超越已知事实：生成未见时序知识以解决大语言模型评估中的数据污染问题 (Beyond Known Facts: Generating Unseen Temporal Knowledge to Address Data Contamination in LLM Evaluation)

The automatic extraction of information is important for populating large web knowledge bases such as Wikidata. The temporal version of that task, temporal knowledge graph extraction (TKGE), involves extracting temporally grounded facts from text, represented as semantic quadruples (subject, relation, object, timestamp). Many recent systems take advantage of large language models (LLMs), which are becoming a new cornerstone of the web due to their performance on many tasks across the natural language processing (NLP) field. Despite the importance of TKGE, existing datasets for training and evaluation remain scarce, and contamination of evaluation data is an unaddressed issue, potentially inflating LLMs' perceived performance due to overlaps between training and evaluation sets. To mitigate these challenges, we propose a novel synthetic evaluation dataset constructed from predicted future, previously unseen temporal facts, thereby eliminating contamination and enabling robust and unbiased benchmarking. Our dataset creation involves a two-step approach: (1) Temporal Knowledge Graph Forecasting (TKGF) generates plausible future quadruples, which are subsequently filtered to adhere to the original knowledge base schema; (2) LLMs perform quadruple-to-text generation, creating semantically aligned textual descriptions. We benchmark Extract, Define and Canonicalize (EDC), a state-of-the-art LLM-based extraction framework, demonstrating that LLM performance decreases when evaluated on our dataset compared to a dataset of known facts. We publicly release our dataset consisting of 4.2K future quadruples and corresponding textual descriptions, along with the generation methodology, enabling continuous creation of unlimited future temporal datasets to serve as long-term, contamination-free benchmarks for TKGE.

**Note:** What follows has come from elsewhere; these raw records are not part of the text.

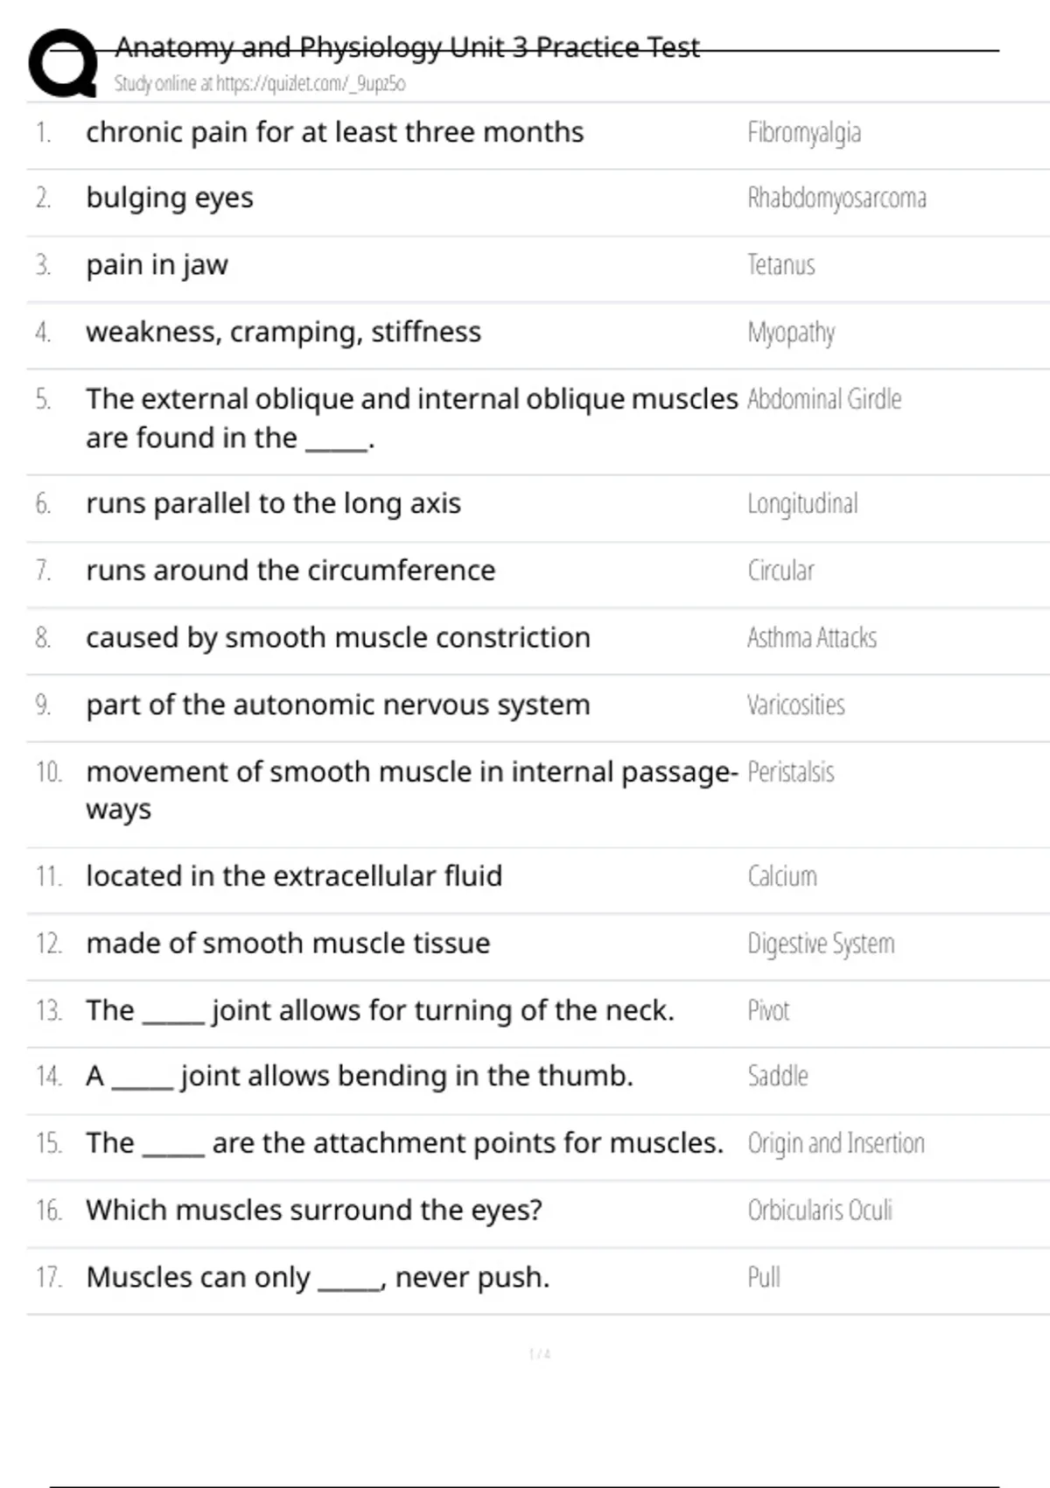Click the Anatomy and Physiology Unit 3 title
The height and width of the screenshot is (1488, 1050).
[x=407, y=47]
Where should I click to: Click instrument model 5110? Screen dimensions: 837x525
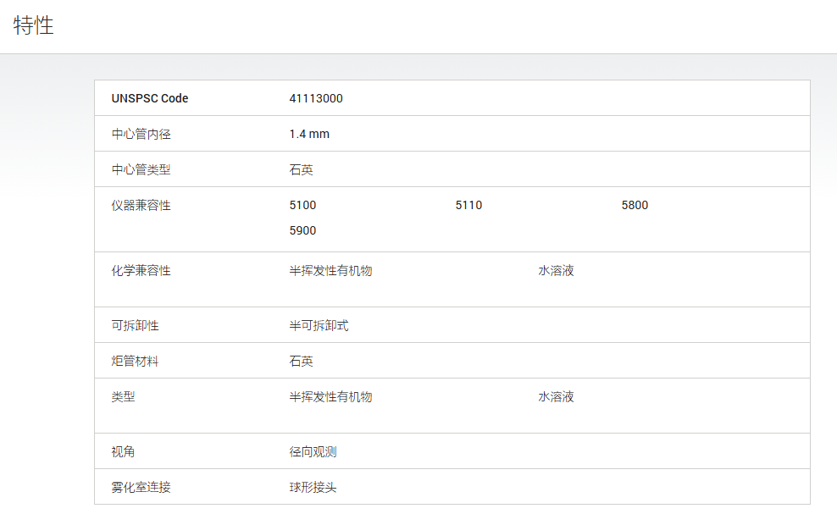click(468, 206)
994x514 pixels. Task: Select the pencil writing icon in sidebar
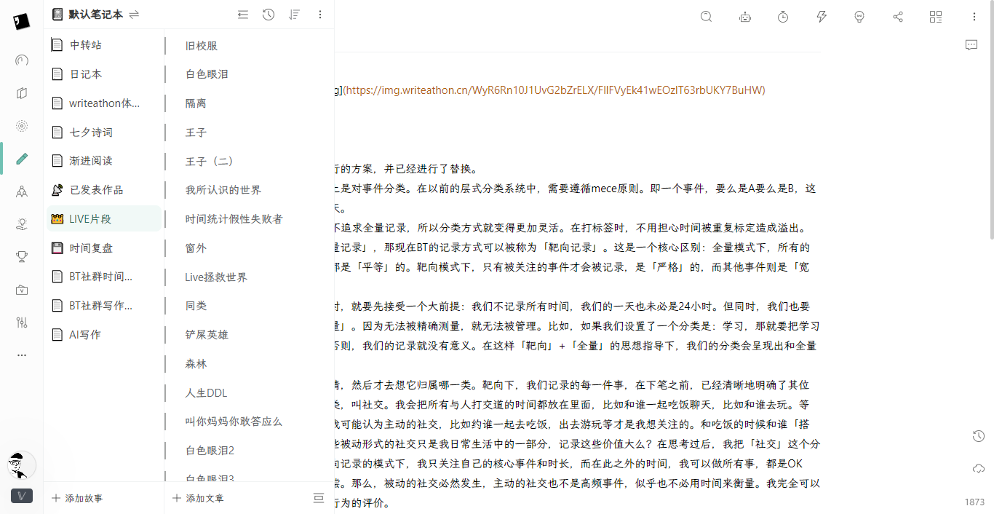[x=22, y=159]
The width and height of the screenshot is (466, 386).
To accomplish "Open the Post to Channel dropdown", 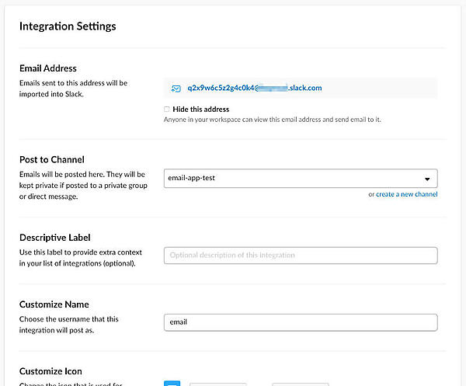I will click(301, 178).
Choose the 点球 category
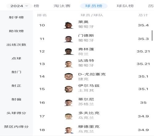 pyautogui.click(x=16, y=58)
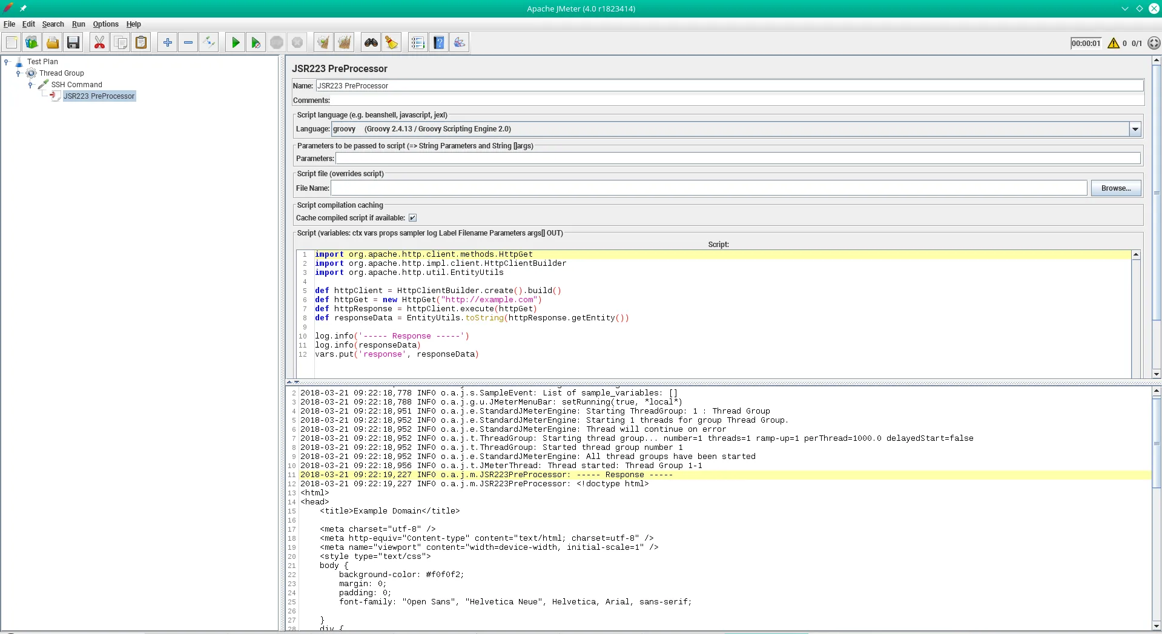Screen dimensions: 1162x634
Task: Open the Run menu
Action: [x=78, y=24]
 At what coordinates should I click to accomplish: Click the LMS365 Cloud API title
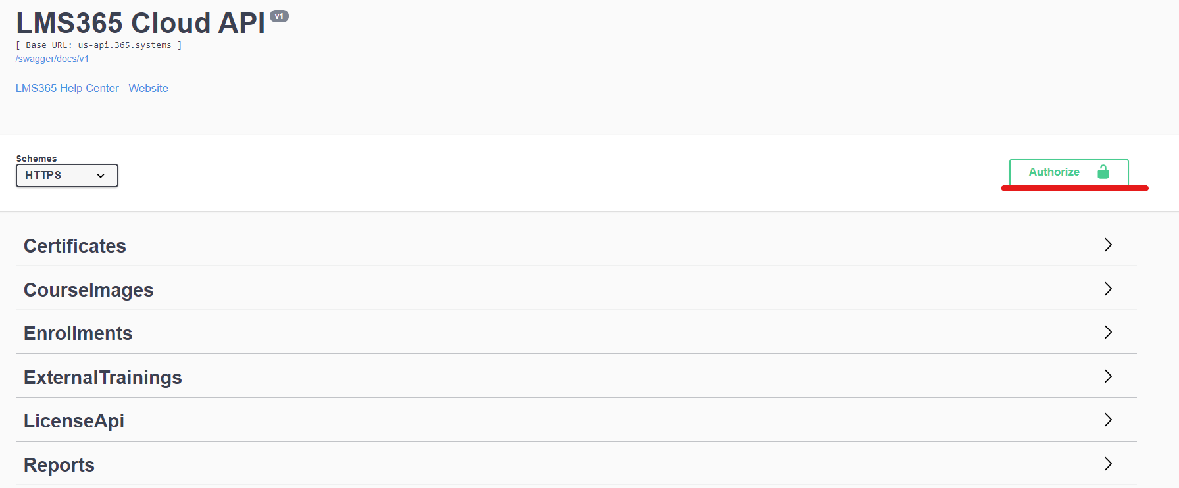pyautogui.click(x=141, y=23)
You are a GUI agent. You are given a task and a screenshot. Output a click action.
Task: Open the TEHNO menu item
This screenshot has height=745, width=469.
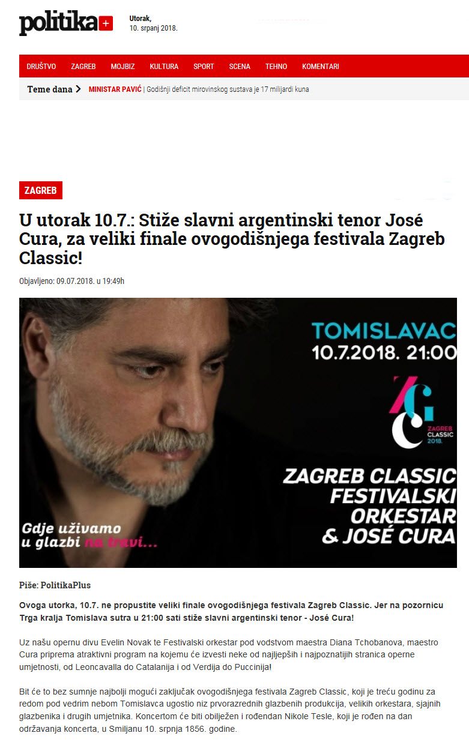click(x=276, y=67)
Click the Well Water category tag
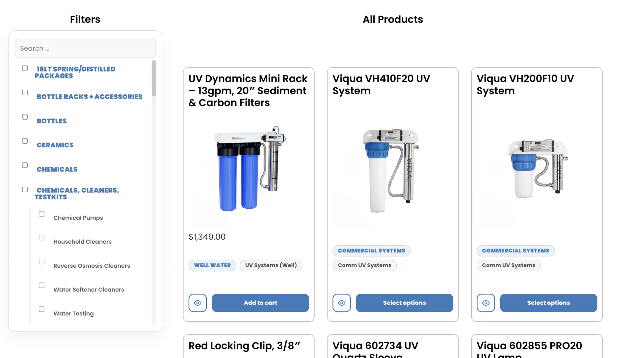Viewport: 632px width, 358px height. 212,265
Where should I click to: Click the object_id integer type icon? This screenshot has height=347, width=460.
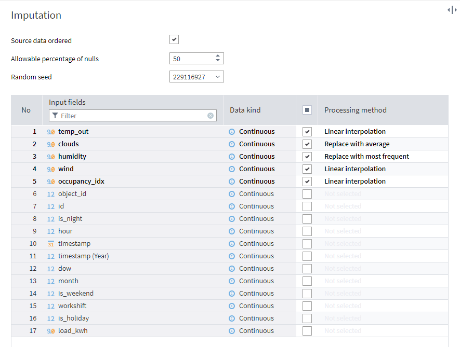51,194

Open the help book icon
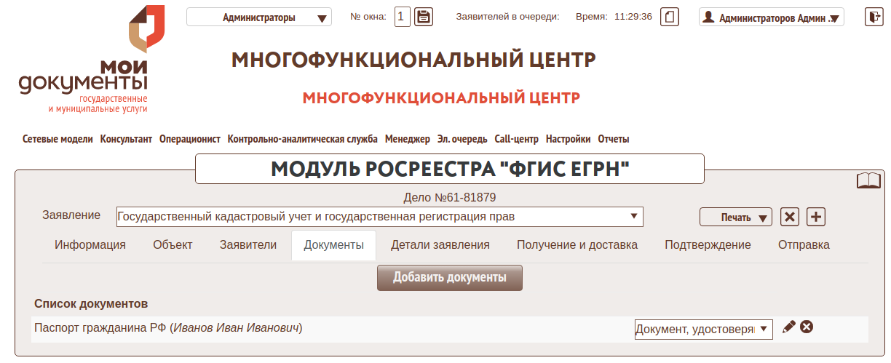[x=869, y=180]
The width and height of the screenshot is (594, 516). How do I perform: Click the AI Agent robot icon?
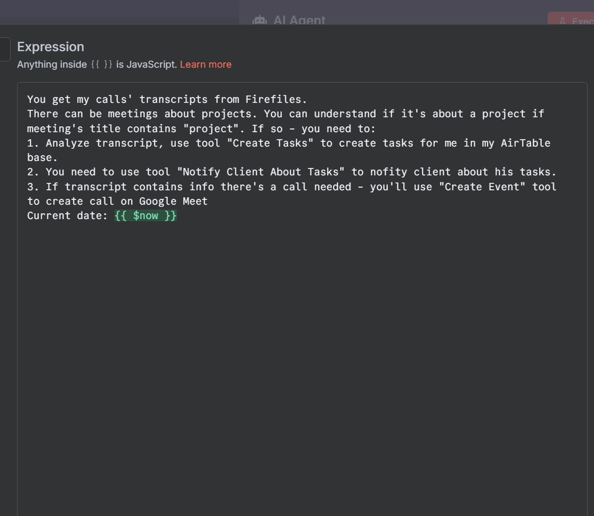point(260,20)
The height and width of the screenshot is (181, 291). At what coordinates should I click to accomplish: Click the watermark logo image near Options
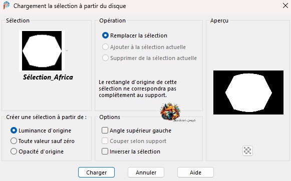[x=170, y=113]
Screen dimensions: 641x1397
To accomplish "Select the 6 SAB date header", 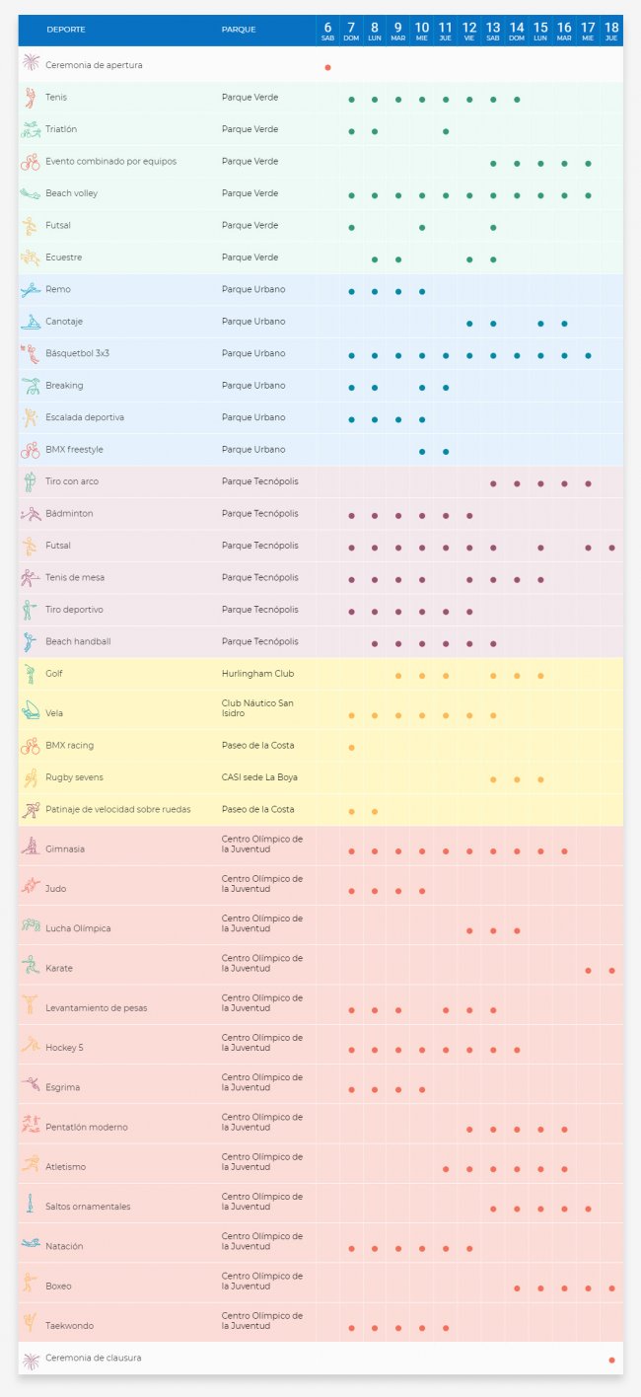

翻译：自动信息抽取对于填充大型网络知识库（如Wikidata）至关重要。该任务的时序版本——时序知识图谱抽取（TKGE）——涉及从文本中抽取具有时间基础的事实，表示为语义四元组（主体，关系，客体，时间戳）。许多近期系统利用了大语言模型（LLMs），因其在自然语言处理（NLP）领域的众多任务上表现出色，正成为网络的新基石。尽管TKGE十分重要，但现有的训练与评估数据集仍然稀缺，且评估数据污染是一个尚未解决的问题，由于训练集与评估集之间的重叠，可能虚增LLMs的感知性能。为应对这些挑战，我们提出了一种新颖的合成评估数据集，该数据集基于预测的、先前未见的未来时序事实构建，从而消除了数据污染，实现了稳健且无偏的基准测试。我们的数据集创建采用两步法：（1）时序知识图谱预测（TKGF）生成合理的未来四元组，随后进行过滤以确保符合原始知识库模式；（2）LLMs执行四元组到文本的生成，创建语义对齐的文本描述。我们对最先进的基于LLM的抽取框架——抽取、定义与规范化（EDC）——进行了基准测试，结果表明，与已知事实数据集相比，在我们的数据集上评估时LLM性能有所下降。我们公开发布了包含4.2K个未来四元组及对应文本描述的数据集，以及生成方法，支持持续创建无限量的未来时序数据集，以作为TKGE长期、无污染的基准测试资源。